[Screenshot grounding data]

↓

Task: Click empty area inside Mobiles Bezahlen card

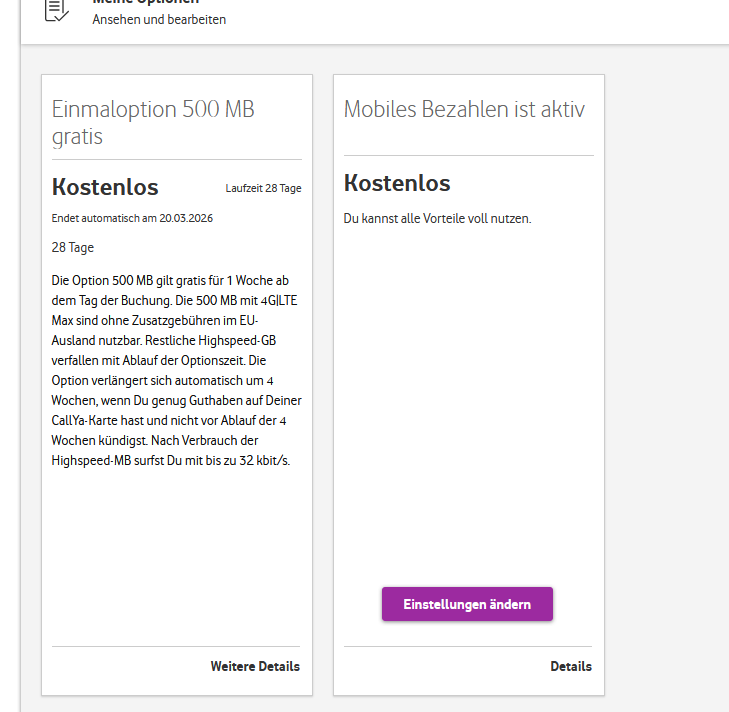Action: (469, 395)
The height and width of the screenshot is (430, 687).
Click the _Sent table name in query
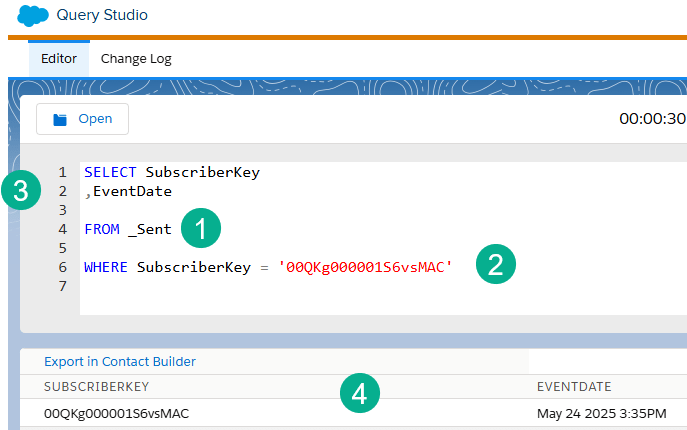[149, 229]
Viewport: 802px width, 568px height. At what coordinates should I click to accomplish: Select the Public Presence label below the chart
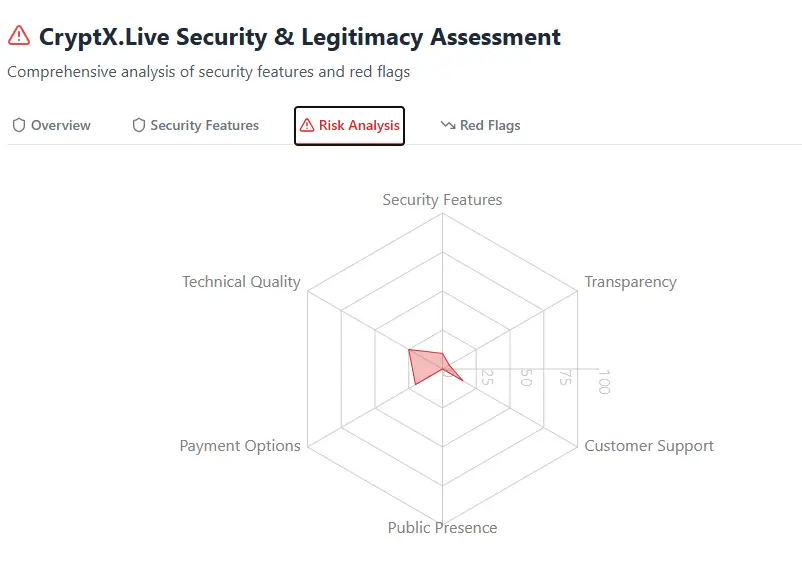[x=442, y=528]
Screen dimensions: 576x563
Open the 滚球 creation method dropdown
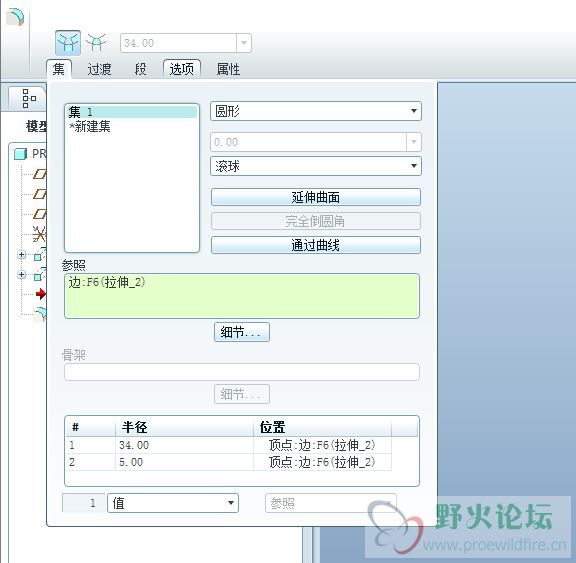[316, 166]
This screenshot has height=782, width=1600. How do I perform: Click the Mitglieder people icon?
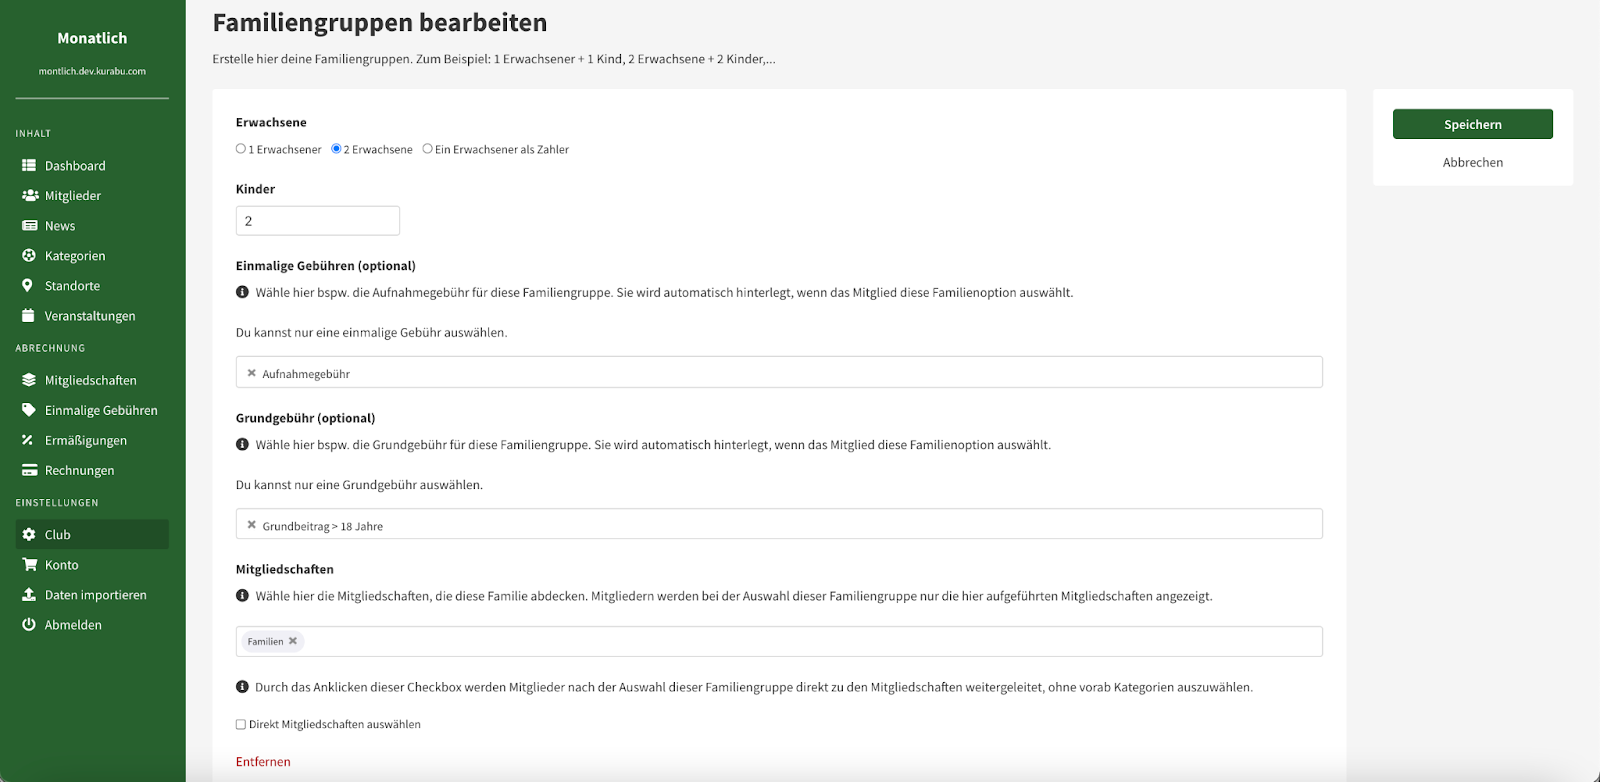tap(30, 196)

↑

Aim of the task :: A faithful copy of all the entries is required, pictures excluded.

Task answer ::
Task: Click empty area inside Mobiles Bezahlen card

Action: (469, 395)
The height and width of the screenshot is (430, 687).
Click the _Sent table name in query
[149, 229]
Viewport: 802px width, 568px height. At what coordinates should I click to accomplish: Select the Public Presence label below the chart
[x=442, y=528]
Screen dimensions: 576x563
Open the 滚球 creation method dropdown
[316, 166]
This screenshot has height=782, width=1600. How do I perform: Click the Mitglieder people icon?
tap(30, 196)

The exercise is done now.